*What you will do*: Leave the pictures out, and repeat exactly every line from the one with "Where should I" through the end of the data below.

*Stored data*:
★ ★ ★ ★ ★ ★ ★

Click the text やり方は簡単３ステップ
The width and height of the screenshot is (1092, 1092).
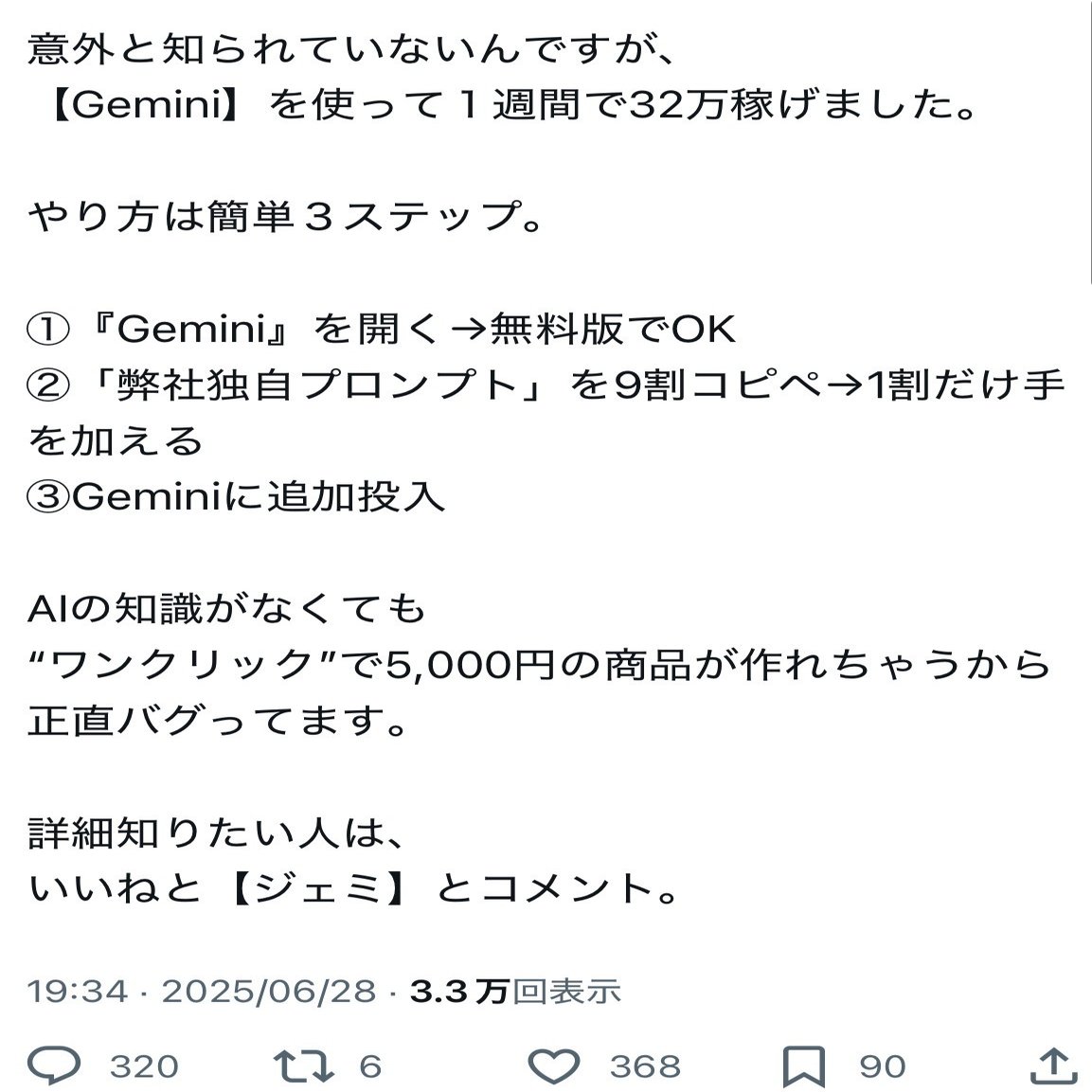tap(286, 217)
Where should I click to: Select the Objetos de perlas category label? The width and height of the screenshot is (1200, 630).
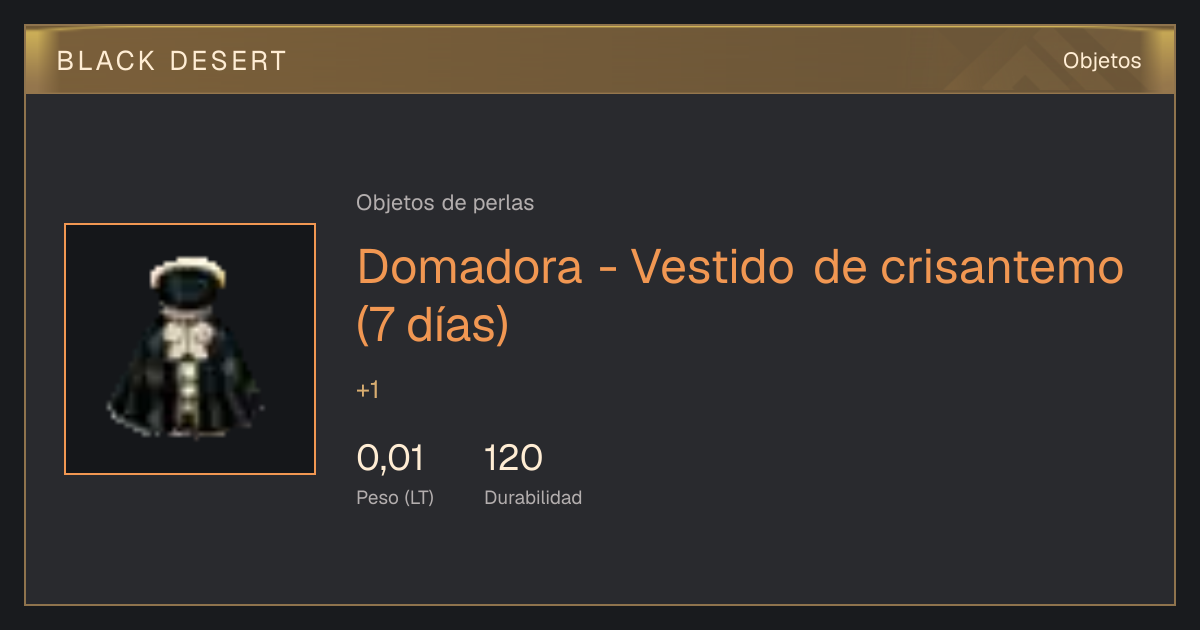coord(445,203)
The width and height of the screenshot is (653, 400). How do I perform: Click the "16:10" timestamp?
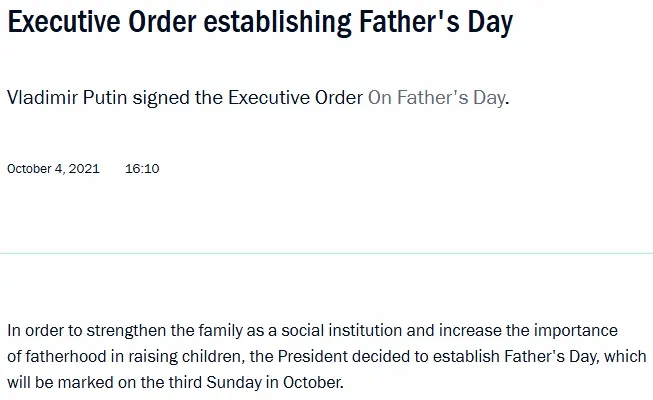142,169
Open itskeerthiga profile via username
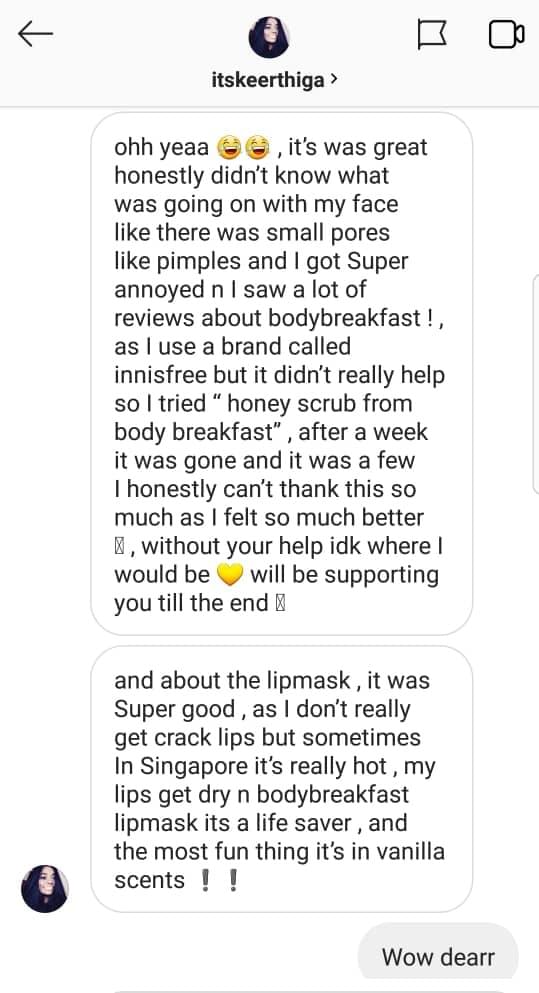This screenshot has width=539, height=993. tap(268, 80)
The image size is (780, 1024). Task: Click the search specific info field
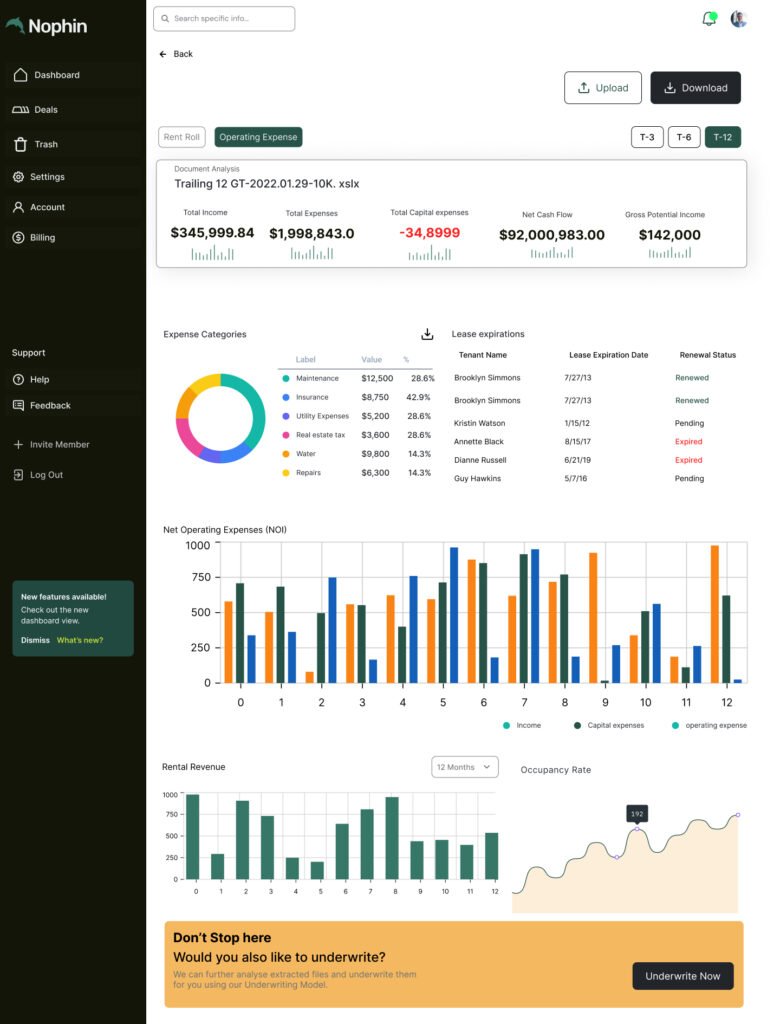224,19
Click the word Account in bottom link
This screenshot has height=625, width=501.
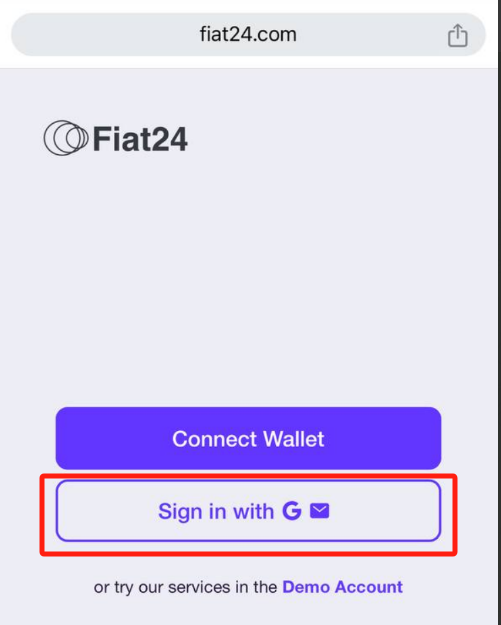click(x=369, y=587)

★ ★ ★ ★ ★ ★ ★

*Task response*:
Where should I click to: Select the Objetos de perlas category label? The width and height of the screenshot is (1200, 630).
coord(445,203)
The width and height of the screenshot is (653, 400). How do I perform: Click the "16:10" timestamp?
142,169
Open itskeerthiga profile via username
This screenshot has width=539, height=993. tap(268, 80)
The image size is (780, 1024). Task: Click the search specific info field
224,19
Click the word Account in bottom link
This screenshot has height=625, width=501.
click(x=369, y=587)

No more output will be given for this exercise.